## Stored records
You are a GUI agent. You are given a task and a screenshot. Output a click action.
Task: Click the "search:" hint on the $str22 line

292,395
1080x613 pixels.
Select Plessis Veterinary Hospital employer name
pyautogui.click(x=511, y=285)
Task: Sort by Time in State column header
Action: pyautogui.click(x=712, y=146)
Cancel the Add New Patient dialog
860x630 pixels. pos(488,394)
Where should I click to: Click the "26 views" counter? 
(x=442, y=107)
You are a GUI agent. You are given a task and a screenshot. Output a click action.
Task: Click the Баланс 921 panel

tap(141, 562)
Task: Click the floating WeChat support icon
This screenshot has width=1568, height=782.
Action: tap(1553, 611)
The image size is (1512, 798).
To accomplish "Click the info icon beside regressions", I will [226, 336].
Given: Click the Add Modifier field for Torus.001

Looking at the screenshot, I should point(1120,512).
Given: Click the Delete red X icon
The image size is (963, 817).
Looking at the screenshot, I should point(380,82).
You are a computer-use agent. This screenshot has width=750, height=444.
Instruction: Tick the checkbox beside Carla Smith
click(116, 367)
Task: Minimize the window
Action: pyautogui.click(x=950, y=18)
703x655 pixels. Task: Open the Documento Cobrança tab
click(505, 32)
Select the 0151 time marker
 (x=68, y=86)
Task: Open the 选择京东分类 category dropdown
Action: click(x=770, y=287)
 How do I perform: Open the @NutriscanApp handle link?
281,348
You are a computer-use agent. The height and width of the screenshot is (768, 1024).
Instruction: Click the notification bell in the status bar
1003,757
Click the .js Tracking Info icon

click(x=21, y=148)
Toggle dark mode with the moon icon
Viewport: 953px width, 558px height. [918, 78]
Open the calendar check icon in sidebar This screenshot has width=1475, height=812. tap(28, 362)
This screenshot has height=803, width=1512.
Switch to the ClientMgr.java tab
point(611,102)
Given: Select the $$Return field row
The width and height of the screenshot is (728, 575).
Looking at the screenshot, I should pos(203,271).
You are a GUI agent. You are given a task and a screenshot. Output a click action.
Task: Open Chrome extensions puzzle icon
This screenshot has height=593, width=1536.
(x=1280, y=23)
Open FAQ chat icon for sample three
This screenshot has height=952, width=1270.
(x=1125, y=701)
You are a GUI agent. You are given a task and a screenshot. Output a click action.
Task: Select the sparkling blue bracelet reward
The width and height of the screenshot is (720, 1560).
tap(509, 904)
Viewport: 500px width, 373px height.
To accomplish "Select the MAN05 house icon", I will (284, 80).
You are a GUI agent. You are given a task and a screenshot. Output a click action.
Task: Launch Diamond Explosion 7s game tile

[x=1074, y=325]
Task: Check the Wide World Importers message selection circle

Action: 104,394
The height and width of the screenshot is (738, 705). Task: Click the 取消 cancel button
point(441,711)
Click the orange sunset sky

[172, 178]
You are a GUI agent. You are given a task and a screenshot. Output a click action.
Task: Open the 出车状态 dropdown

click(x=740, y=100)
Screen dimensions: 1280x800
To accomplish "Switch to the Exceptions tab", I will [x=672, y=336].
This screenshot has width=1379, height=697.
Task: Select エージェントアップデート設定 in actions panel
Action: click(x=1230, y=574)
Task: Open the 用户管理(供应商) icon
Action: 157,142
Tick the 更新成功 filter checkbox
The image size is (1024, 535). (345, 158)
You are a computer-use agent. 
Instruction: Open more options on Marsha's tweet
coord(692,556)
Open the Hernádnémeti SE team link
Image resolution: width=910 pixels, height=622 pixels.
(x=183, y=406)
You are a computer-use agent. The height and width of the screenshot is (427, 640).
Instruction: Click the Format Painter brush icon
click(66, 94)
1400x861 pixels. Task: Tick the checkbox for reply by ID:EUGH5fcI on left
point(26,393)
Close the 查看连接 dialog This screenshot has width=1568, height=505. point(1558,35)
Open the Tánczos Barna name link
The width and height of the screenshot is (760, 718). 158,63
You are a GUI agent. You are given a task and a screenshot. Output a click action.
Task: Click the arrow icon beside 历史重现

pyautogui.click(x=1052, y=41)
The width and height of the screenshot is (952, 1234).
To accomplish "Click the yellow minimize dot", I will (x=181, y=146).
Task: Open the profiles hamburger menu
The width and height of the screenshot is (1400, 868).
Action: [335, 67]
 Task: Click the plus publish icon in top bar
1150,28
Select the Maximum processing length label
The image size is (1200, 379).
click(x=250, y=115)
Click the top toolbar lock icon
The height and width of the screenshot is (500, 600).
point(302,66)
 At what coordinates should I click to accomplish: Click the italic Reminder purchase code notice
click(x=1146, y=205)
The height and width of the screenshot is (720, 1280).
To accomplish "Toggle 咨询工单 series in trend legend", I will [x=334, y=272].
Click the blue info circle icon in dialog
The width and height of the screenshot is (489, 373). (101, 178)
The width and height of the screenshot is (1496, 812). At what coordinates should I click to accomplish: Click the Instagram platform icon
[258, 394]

## Task to carry out
Please set down each line of the records exactly as given.

## Exercise output
You are a GUI agent. You are given a task and a screenshot. Output a click action.
Task: Click the "search:" hint on the $str22 line

292,395
1080x613 pixels.
Select Plessis Veterinary Hospital employer name
pyautogui.click(x=511, y=285)
Task: Sort by Time in State column header
Action: pyautogui.click(x=712, y=146)
Cancel the Add New Patient dialog
860x630 pixels. pos(488,394)
Where should I click to: Click the "26 views" counter? 
(x=442, y=107)
You are a GUI agent. You are given a task and a screenshot. Output a click action.
Task: Click the Баланс 921 panel

tap(141, 562)
Task: Click the floating WeChat support icon
This screenshot has width=1568, height=782.
Action: tap(1553, 611)
The image size is (1512, 798).
To accomplish "Click the info icon beside regressions", I will [226, 336].
Given: Click the Add Modifier field for Torus.001

Looking at the screenshot, I should point(1120,512).
Given: Click the Delete red X icon
The image size is (963, 817).
Looking at the screenshot, I should point(380,82).
You are a computer-use agent. This screenshot has width=750, height=444.
Instruction: Tick the checkbox beside Carla Smith
click(116, 367)
Task: Minimize the window
Action: pyautogui.click(x=950, y=18)
703x655 pixels. Task: Open the Documento Cobrança tab
click(505, 32)
Select the 0151 time marker
 (x=68, y=86)
Task: Open the 选择京东分类 category dropdown
Action: click(x=770, y=287)
 How do I perform: Open the @NutriscanApp handle link?
281,348
You are a computer-use agent. The height and width of the screenshot is (768, 1024).
Instruction: Click the notification bell in the status bar
1003,757
Click the .js Tracking Info icon

click(x=21, y=148)
Toggle dark mode with the moon icon
Viewport: 953px width, 558px height. [918, 78]
Open the calendar check icon in sidebar This screenshot has width=1475, height=812. tap(28, 362)
This screenshot has height=803, width=1512.
Switch to the ClientMgr.java tab
point(611,102)
Given: Select the $$Return field row
The width and height of the screenshot is (728, 575).
Looking at the screenshot, I should pos(203,271).
You are a GUI agent. You are given a task and a screenshot. Output a click action.
Task: Open Chrome extensions puzzle icon
This screenshot has height=593, width=1536.
(x=1280, y=23)
Open FAQ chat icon for sample three
This screenshot has height=952, width=1270.
(x=1125, y=701)
You are a GUI agent. You are given a task and a screenshot. Output a click action.
Task: Select the sparkling blue bracelet reward
The width and height of the screenshot is (720, 1560).
tap(509, 904)
Viewport: 500px width, 373px height.
To accomplish "Select the MAN05 house icon", I will (284, 80).
You are a GUI agent. You are given a task and a screenshot. Output a click action.
Task: Launch Diamond Explosion 7s game tile

[x=1074, y=325]
Task: Check the Wide World Importers message selection circle

Action: 104,394
The height and width of the screenshot is (738, 705). Task: Click the 取消 cancel button
point(441,711)
Click the orange sunset sky

[172, 178]
You are a GUI agent. You are given a task and a screenshot. Output a click action.
Task: Open the 出车状态 dropdown

click(x=740, y=100)
Screen dimensions: 1280x800
To accomplish "Switch to the Exceptions tab", I will [x=672, y=336].
This screenshot has width=1379, height=697.
Task: Select エージェントアップデート設定 in actions panel
Action: click(x=1230, y=574)
Task: Open the 用户管理(供应商) icon
Action: 157,142
Tick the 更新成功 filter checkbox
The image size is (1024, 535). (345, 158)
You are a computer-use agent. 
Instruction: Open more options on Marsha's tweet
coord(692,556)
Open the Hernádnémeti SE team link
Image resolution: width=910 pixels, height=622 pixels.
(x=183, y=406)
You are a computer-use agent. The height and width of the screenshot is (427, 640).
Instruction: Click the Format Painter brush icon
click(66, 94)
1400x861 pixels. Task: Tick the checkbox for reply by ID:EUGH5fcI on left
point(26,393)
Close the 查看连接 dialog This screenshot has width=1568, height=505. point(1558,35)
Open the Tánczos Barna name link
The width and height of the screenshot is (760, 718). 158,63
You are a GUI agent. You are given a task and a screenshot. Output a click action.
Task: Click the arrow icon beside 历史重现

pyautogui.click(x=1052, y=41)
The width and height of the screenshot is (952, 1234).
To accomplish "Click the yellow minimize dot", I will (x=181, y=146).
Task: Open the profiles hamburger menu
The width and height of the screenshot is (1400, 868).
Action: [335, 67]
 Task: Click the plus publish icon in top bar
1150,28
Select the Maximum processing length label
The image size is (1200, 379).
click(x=250, y=115)
Click the top toolbar lock icon
The height and width of the screenshot is (500, 600).
point(302,66)
 At what coordinates should I click to accomplish: Click the italic Reminder purchase code notice
click(x=1146, y=205)
The height and width of the screenshot is (720, 1280).
To accomplish "Toggle 咨询工单 series in trend legend", I will [x=334, y=272].
Click the blue info circle icon in dialog
The width and height of the screenshot is (489, 373). (101, 178)
The width and height of the screenshot is (1496, 812). At what coordinates should I click to accomplish: Click the Instagram platform icon
[258, 394]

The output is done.